Il richiamato comma 13 del citato articolo prevede inoltre che “il costo del lavoro è determinato annualmente, in apposite tabelle, dal Ministero del lavoro e delle politiche sociali sulla base dei valori economici definiti dalla contrattazione collettiva nazionale tra le organizzazioni sindacali e le organizzazioni dei datori di lavoro comparativamente più rappresentative, delle norme in materia previdenziale ed assistenziale, dei diversi settori merceologici e delle differenti aree territoriali”. Rileva poi nel caso di specie l’art. 110, comma 5, del D Lgs. 36/2023 che afferma che “La stazione appaltante esclude l’offerta se le spiegazioni fornite non giustificano adeguatamente il livello di prezzi o di costi proposti, tenendo conto degli elementi di cui al comma 3, oppure se l’offerta è anormalmente bassa in quanto: (…)
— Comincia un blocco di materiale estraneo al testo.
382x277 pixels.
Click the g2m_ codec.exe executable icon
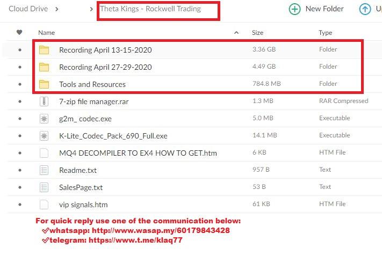tap(44, 119)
d) il costo del personale è inferiore ai minimi salariali retributivi indicati nelle apposite tabelle di cui all’articolo 41, comma 13”.
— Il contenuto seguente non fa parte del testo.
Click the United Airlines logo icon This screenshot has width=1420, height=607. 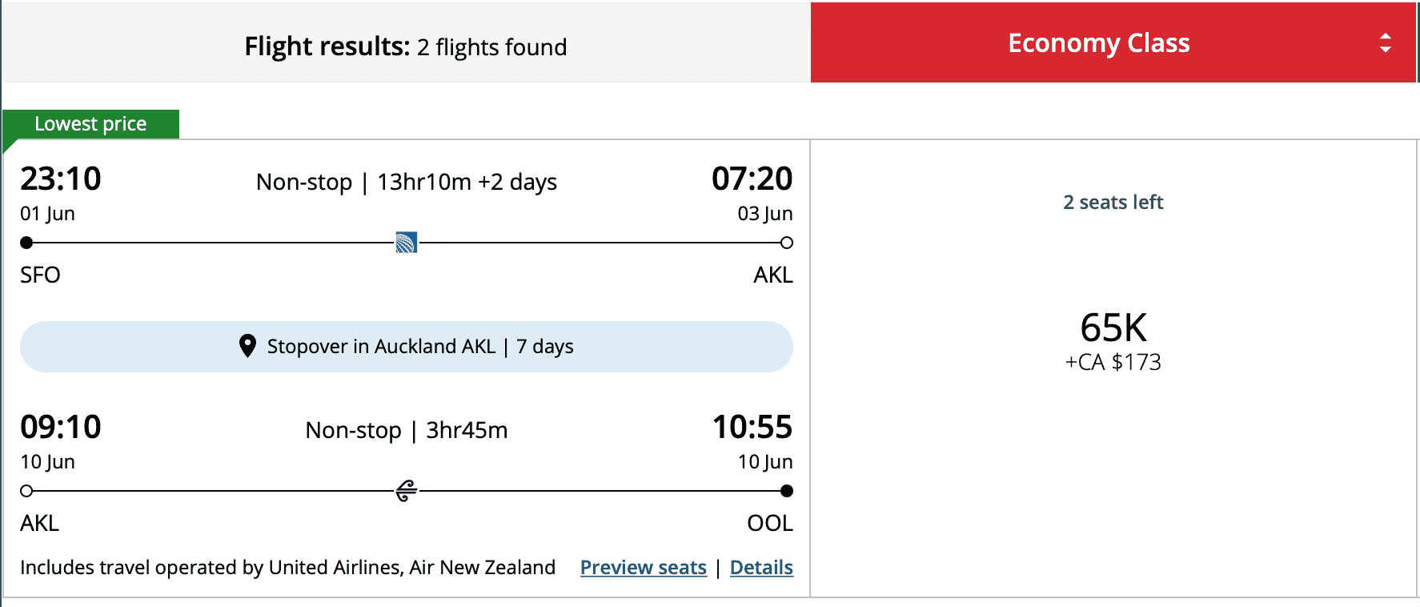point(407,243)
Tenuto conto di quanto precede, con riferimento alla censura secondo cui “i costi della manodopera non erano soggetti al ribasso da parte dell’operatore economico”, si osserva che l’art. 3 del disciplinare di gara richiama anche il comma 14 dell’art. 41 del D.Lgs. 36/2023, che prevede, come sopra detto, che “Resta ferma la possibilità per l’offerente di dimostrare che il ribasso complessivo dell’importo deriva da una più efficiente organizzazione aziendale” e quindi ammette il ribasso. Infatti, secondo la consolidata giurisprudenza, nelle gare pubbliche, non sono consentite deroghe sul costo del lavoro, con esclusivo riguardo ai minimi salariali inderogabili (T.A.R. Campania, Salerno, sez. II, 18 maggio 2021, n.1249; Consiglio di Stato, sez. V, 13 settembre 2024, n.7570), che non è contestato nel caso di specie. Questa opzione appare più aderente al disposto di cui all’art. 110, comma 5 D. Lgs. n. 36/2023: ammettendo la possibilità che le stazioni appaltanti stabiliscano, attraverso apposite clausole convenzionali, il divieto di ribasso tout court sulla manodopera, si ribalterebbe il sistema previsto nel Codice dei contratti pubblici, che da un lato intende assicurare il principio di libera concorrenza, e, al contempo, il rispetto dei minimi salariali, in una logica di ponderato equilibrio fra libertà d’impresa e tutela delle maestranze.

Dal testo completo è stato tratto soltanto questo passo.